LISTED ENTRIES
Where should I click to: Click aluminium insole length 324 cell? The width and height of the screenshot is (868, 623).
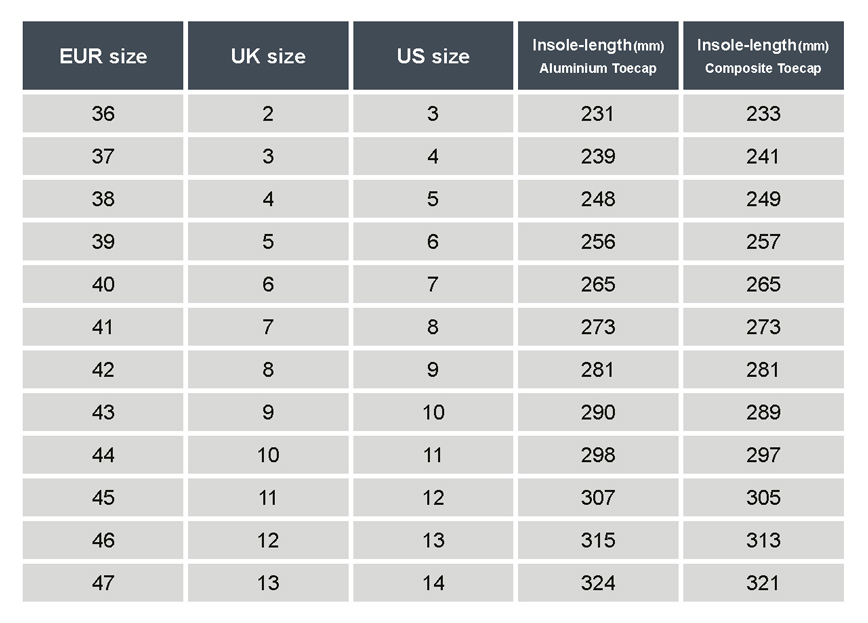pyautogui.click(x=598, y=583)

--

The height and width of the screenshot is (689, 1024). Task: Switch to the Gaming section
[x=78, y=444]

--

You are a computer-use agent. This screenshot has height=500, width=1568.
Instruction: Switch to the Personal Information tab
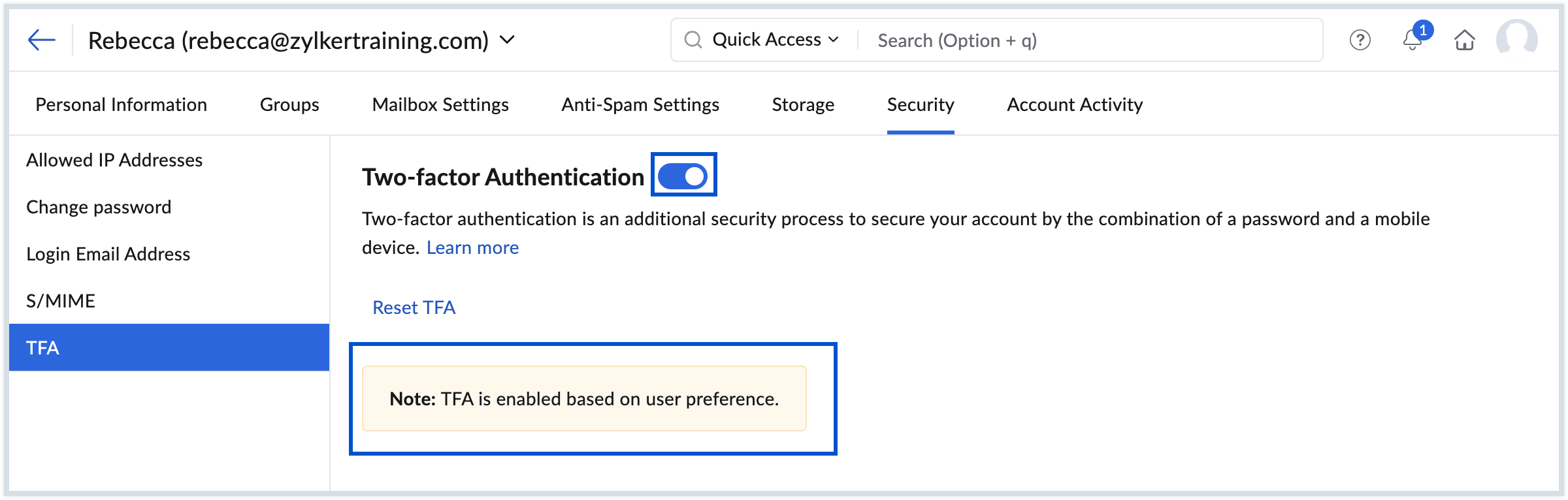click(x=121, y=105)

WHAT YOU ARE ASKED TO DO
Turn the stretch from the line containing "Where should I" through the line containing "pyautogui.click(x=598, y=583)" into a numbered list, skipping blank lines. Leave the pictures out of the answer.

EXERCISE RESULT
1. Where should I click to: Click aluminium insole length 324 cell? The width and height of the screenshot is (868, 623).
2. pyautogui.click(x=598, y=583)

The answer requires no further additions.